Assignment:
Filter the records down to the lines that hold the word "Engineering", and copy each of those lines.

Collection entries:

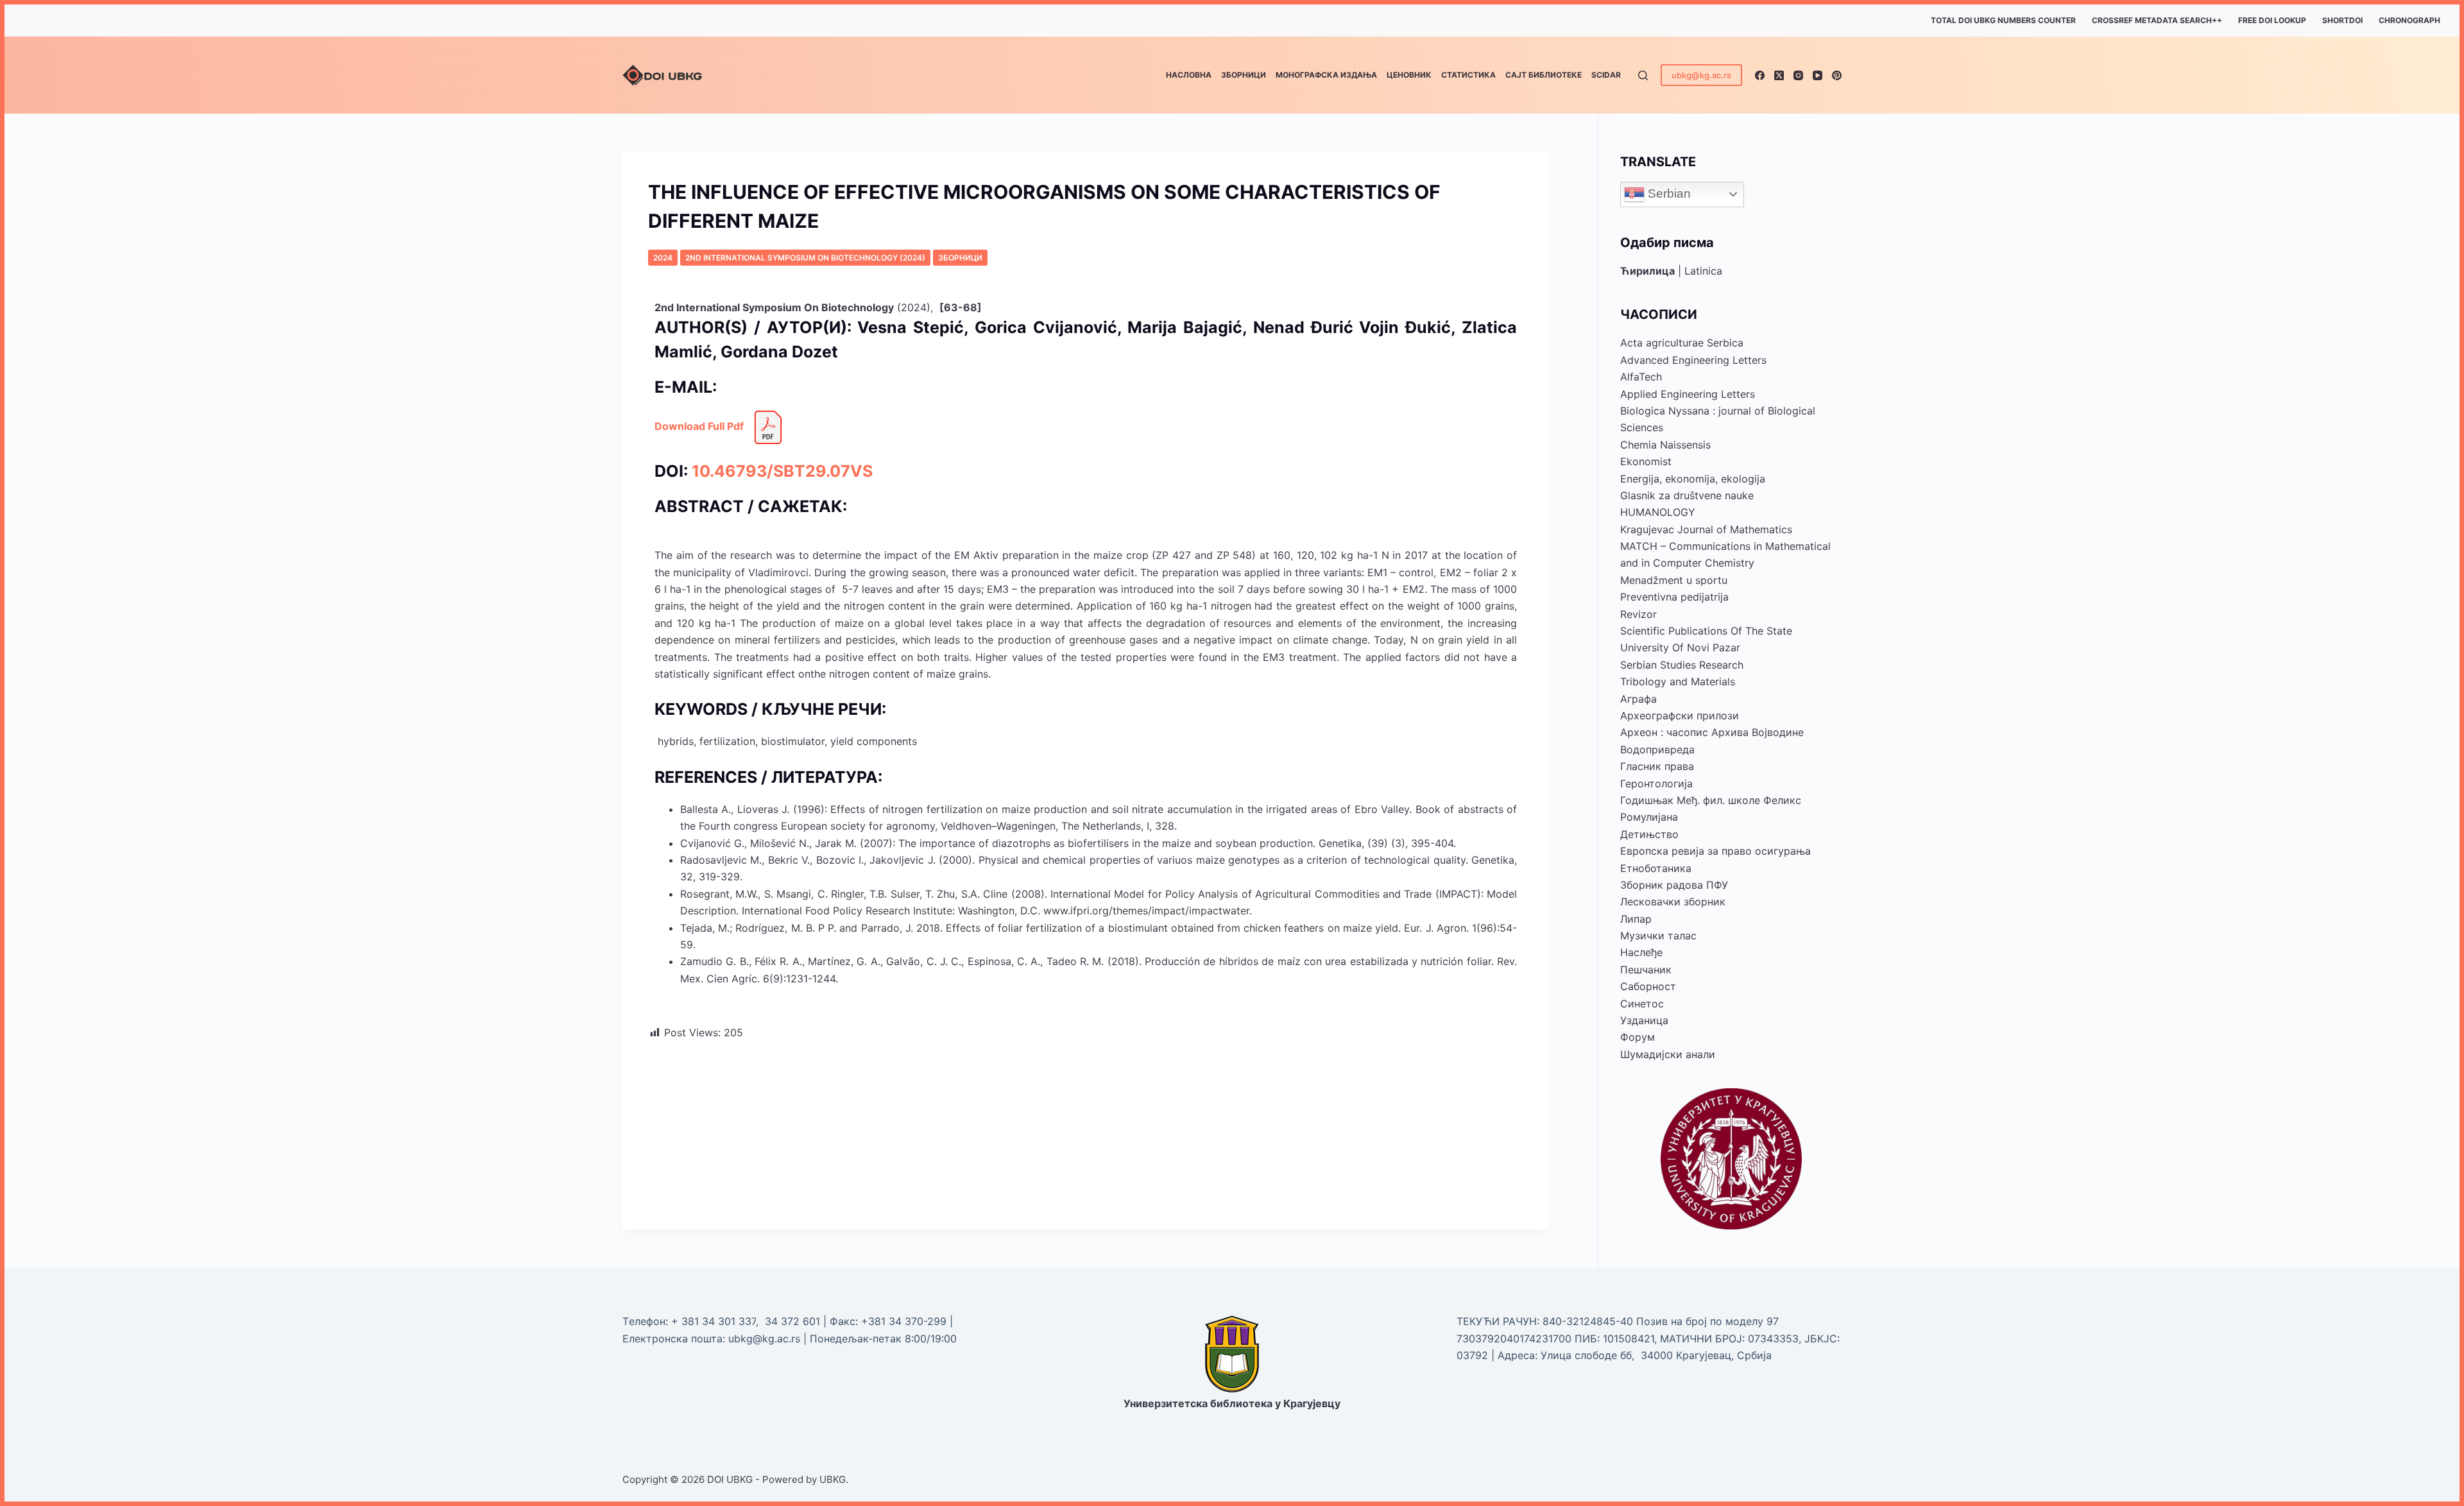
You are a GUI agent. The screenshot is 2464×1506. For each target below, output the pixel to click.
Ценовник (1409, 75)
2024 (662, 257)
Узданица (1644, 1020)
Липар (1636, 918)
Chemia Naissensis (1665, 444)
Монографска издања (1326, 75)
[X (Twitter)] (1779, 75)
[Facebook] (1760, 75)
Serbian (1668, 193)
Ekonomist (1646, 461)
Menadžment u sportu (1673, 580)
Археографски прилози (1679, 715)
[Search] (1643, 75)
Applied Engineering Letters (1687, 394)
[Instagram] (1798, 75)
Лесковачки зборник (1672, 901)
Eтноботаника (1655, 868)
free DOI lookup (2272, 20)
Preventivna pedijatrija (1674, 596)
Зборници (1243, 75)
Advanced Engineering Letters (1693, 360)
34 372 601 (794, 1321)
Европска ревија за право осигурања (1715, 850)
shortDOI (2342, 20)
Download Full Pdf (699, 426)
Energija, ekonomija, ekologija (1692, 478)
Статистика (1468, 75)
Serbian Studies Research (1681, 664)
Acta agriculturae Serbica (1681, 342)
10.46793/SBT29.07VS (782, 471)
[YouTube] (1817, 75)
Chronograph (2409, 20)
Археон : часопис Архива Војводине (1712, 732)
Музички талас (1658, 935)
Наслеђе (1641, 952)
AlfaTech (1641, 376)
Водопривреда (1657, 749)
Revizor (1638, 614)
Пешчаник (1646, 969)
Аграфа (1638, 698)
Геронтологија (1656, 783)
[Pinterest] (1837, 75)
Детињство (1649, 834)
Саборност (1648, 986)
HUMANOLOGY (1657, 512)
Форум (1637, 1037)
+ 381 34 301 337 (713, 1321)
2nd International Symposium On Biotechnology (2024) (805, 257)
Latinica (1703, 270)
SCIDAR (1606, 75)
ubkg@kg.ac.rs (1701, 75)
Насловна (1188, 75)
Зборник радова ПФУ (1674, 884)
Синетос (1642, 1003)
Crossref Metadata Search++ (2157, 20)
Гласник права (1657, 766)
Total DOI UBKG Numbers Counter (2003, 20)
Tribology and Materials (1677, 681)
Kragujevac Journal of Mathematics (1706, 529)
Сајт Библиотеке (1543, 75)
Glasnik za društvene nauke (1687, 495)
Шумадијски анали (1667, 1054)
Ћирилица (1647, 270)
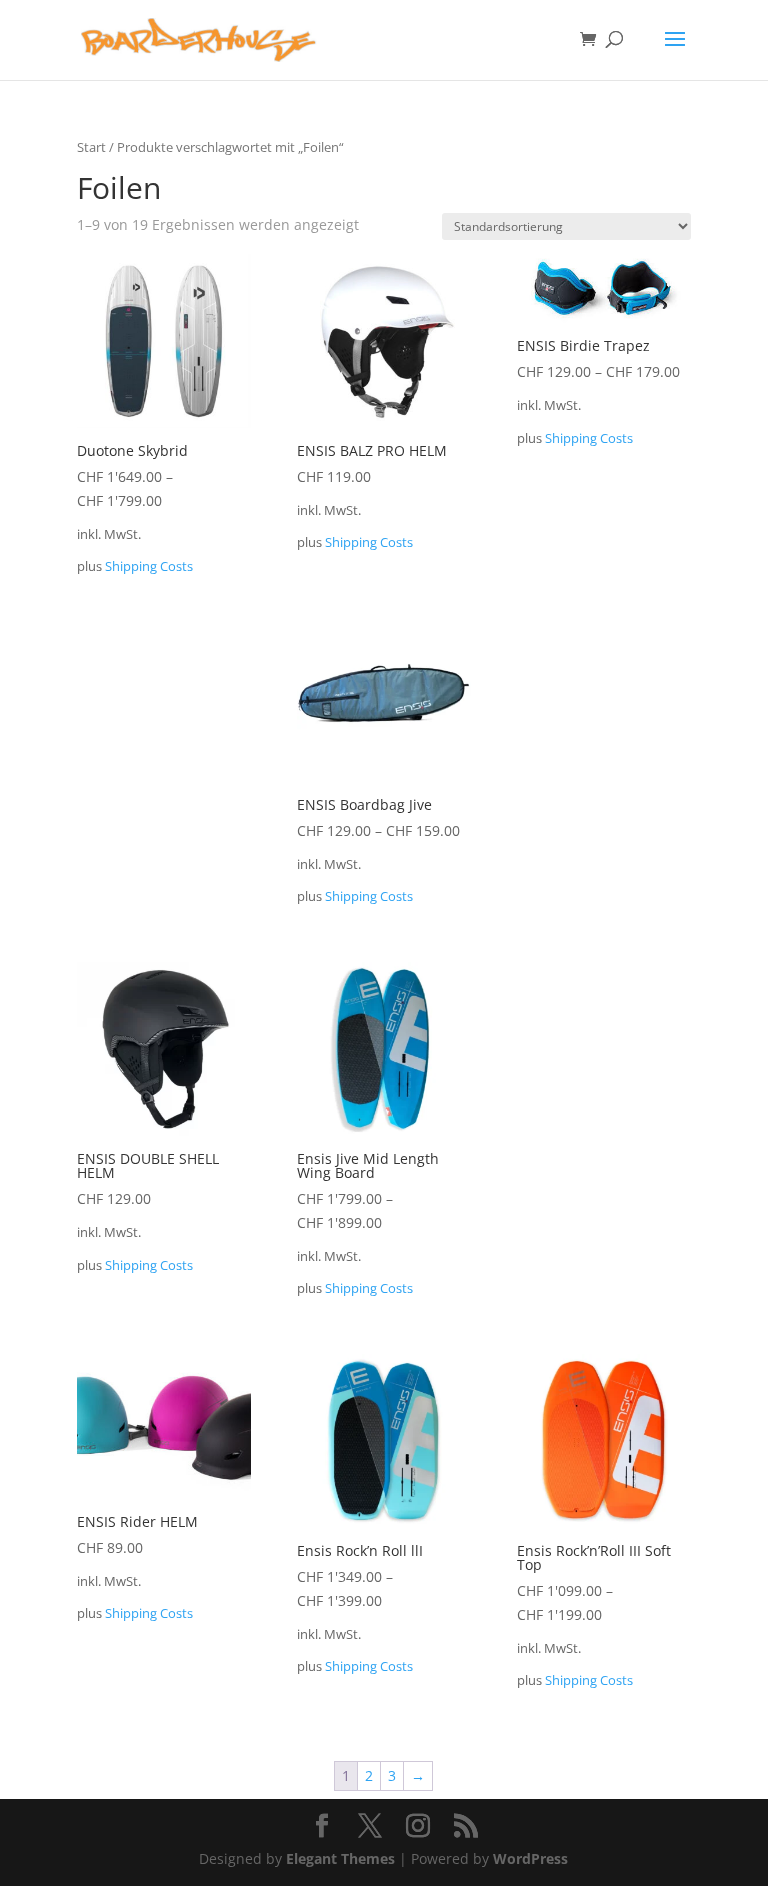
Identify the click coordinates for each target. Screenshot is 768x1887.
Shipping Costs (149, 566)
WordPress (530, 1858)
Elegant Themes (340, 1858)
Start (91, 147)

Task output:
Applied Engineering Letters (1687, 394)
Advanced Engineering Letters (1693, 360)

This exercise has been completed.